Task statement - Pictures must not appear in your answer. Write out exactly the lines from the one with "Given: Click the" through the last line of the entries below.

"""

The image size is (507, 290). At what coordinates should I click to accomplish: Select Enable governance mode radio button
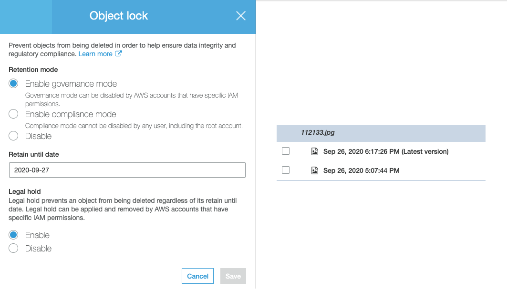14,84
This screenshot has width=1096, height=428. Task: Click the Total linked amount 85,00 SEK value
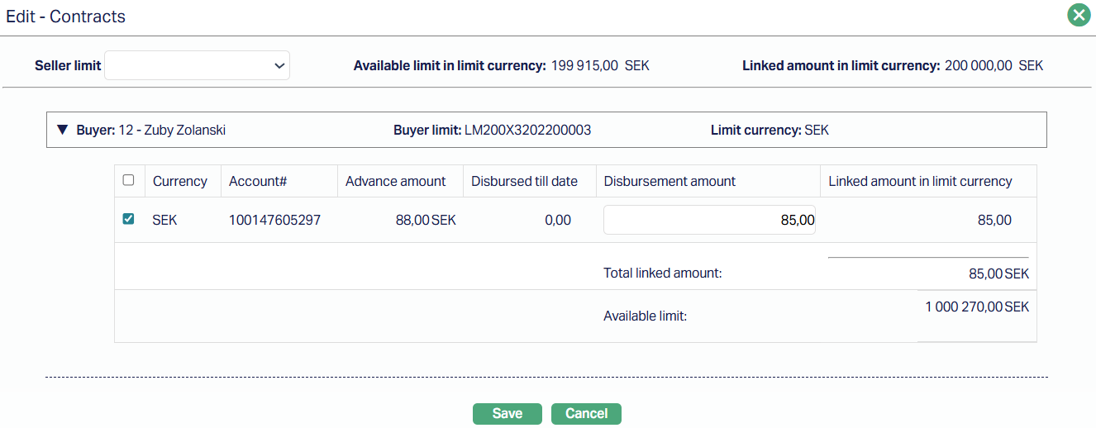click(998, 273)
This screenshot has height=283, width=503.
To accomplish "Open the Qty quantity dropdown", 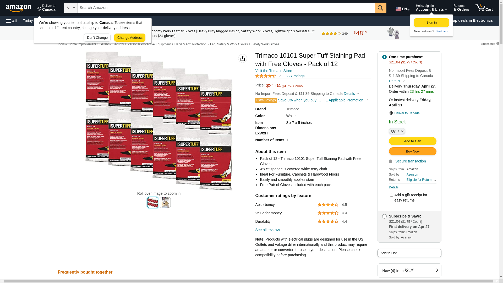I will tap(397, 131).
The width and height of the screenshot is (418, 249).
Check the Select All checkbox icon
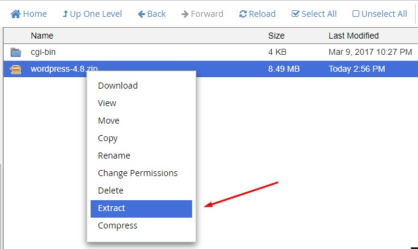(x=295, y=14)
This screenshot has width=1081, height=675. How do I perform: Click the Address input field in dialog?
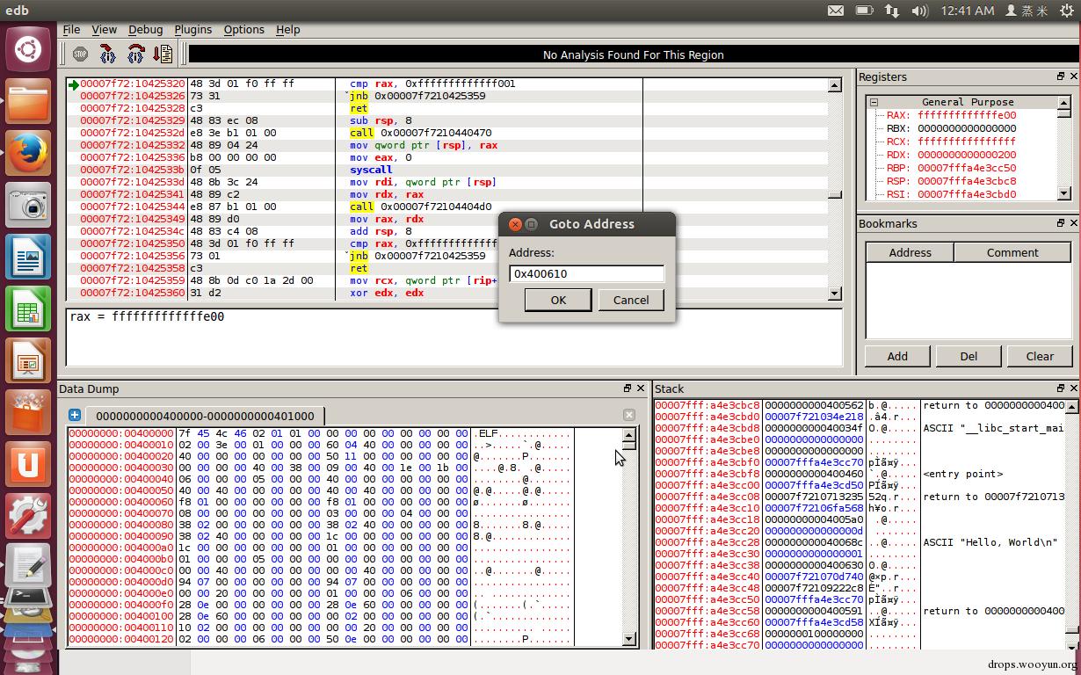click(x=586, y=273)
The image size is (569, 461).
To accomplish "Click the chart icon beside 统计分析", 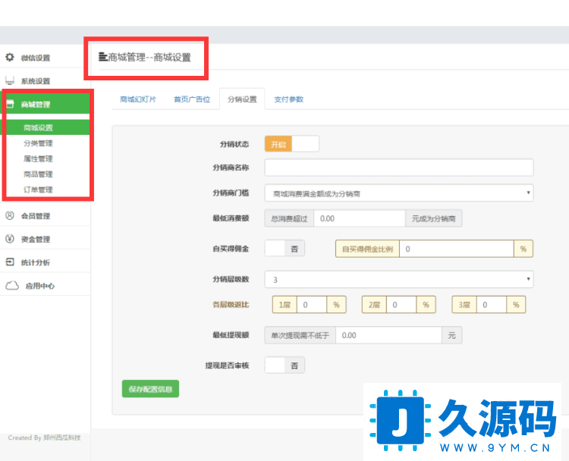I will (x=10, y=262).
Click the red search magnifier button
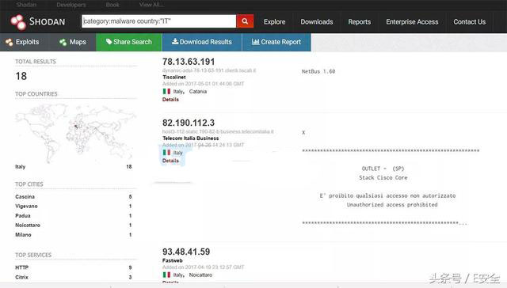507x288 pixels. point(245,21)
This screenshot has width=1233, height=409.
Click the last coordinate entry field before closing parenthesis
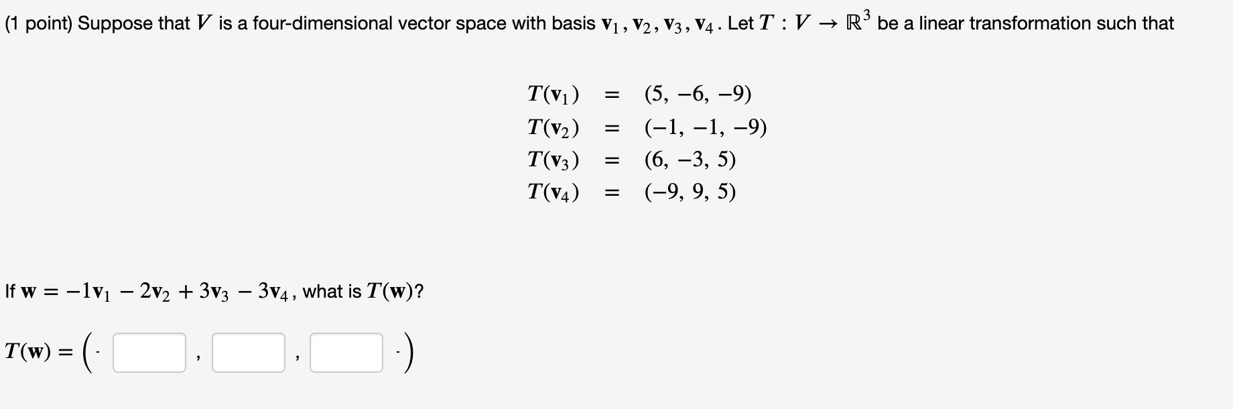tap(345, 351)
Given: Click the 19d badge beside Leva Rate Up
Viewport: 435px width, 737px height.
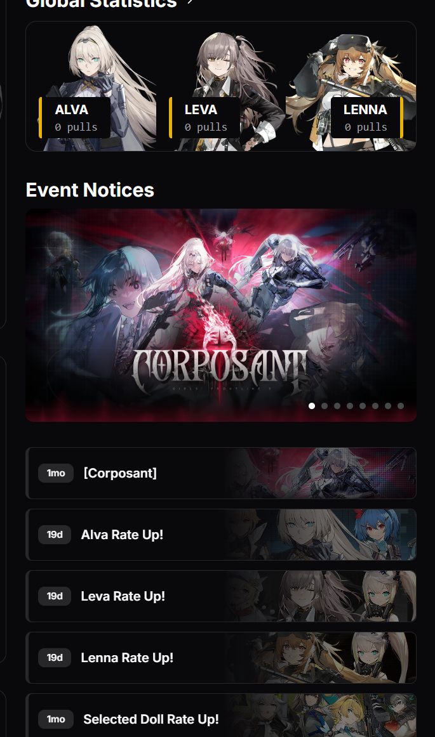Looking at the screenshot, I should 55,596.
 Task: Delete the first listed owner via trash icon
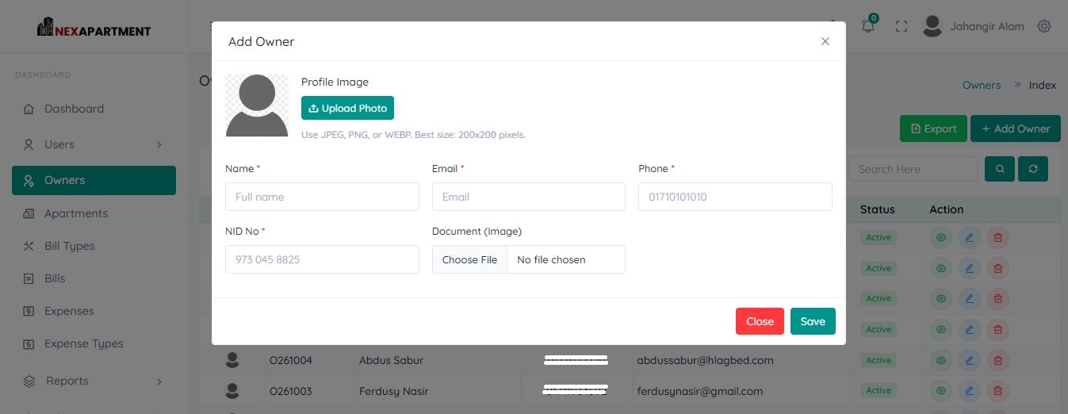point(998,237)
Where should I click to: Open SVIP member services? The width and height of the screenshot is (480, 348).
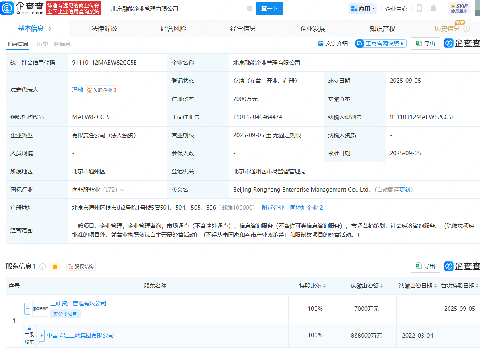click(459, 8)
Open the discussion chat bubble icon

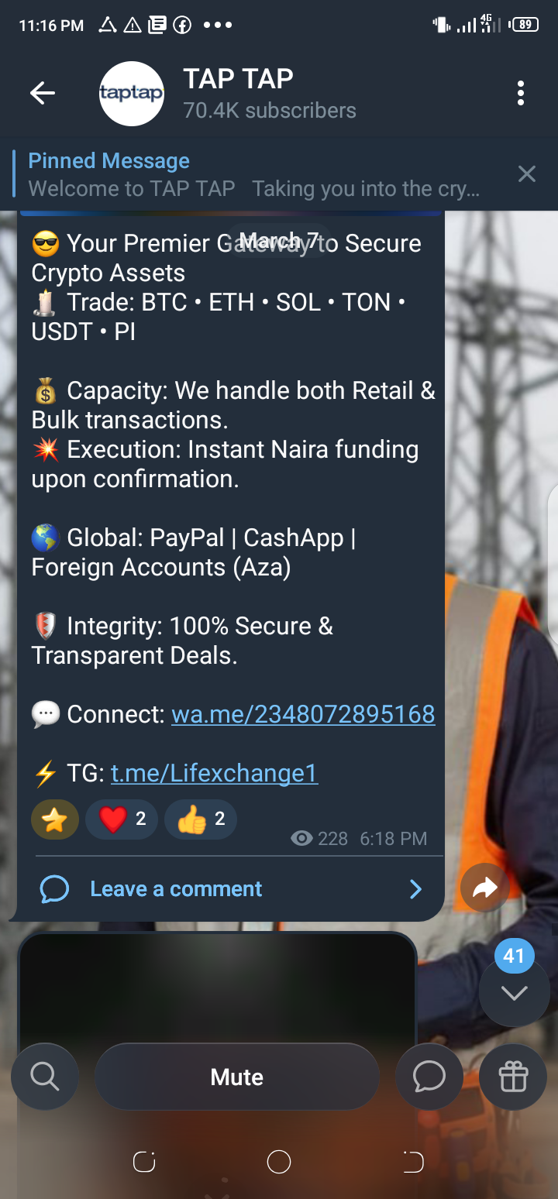(x=429, y=1076)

"""

Solution -
Given: Click the 19d badge beside Leva Rate Up
Viewport: 435px width, 737px height.
Looking at the screenshot, I should 55,596.
 Task: Delete the first listed owner via trash icon
point(998,237)
Where should I click to: Open SVIP member services? The width and height of the screenshot is (480, 348).
click(459, 8)
Open the discussion chat bubble icon

(x=429, y=1076)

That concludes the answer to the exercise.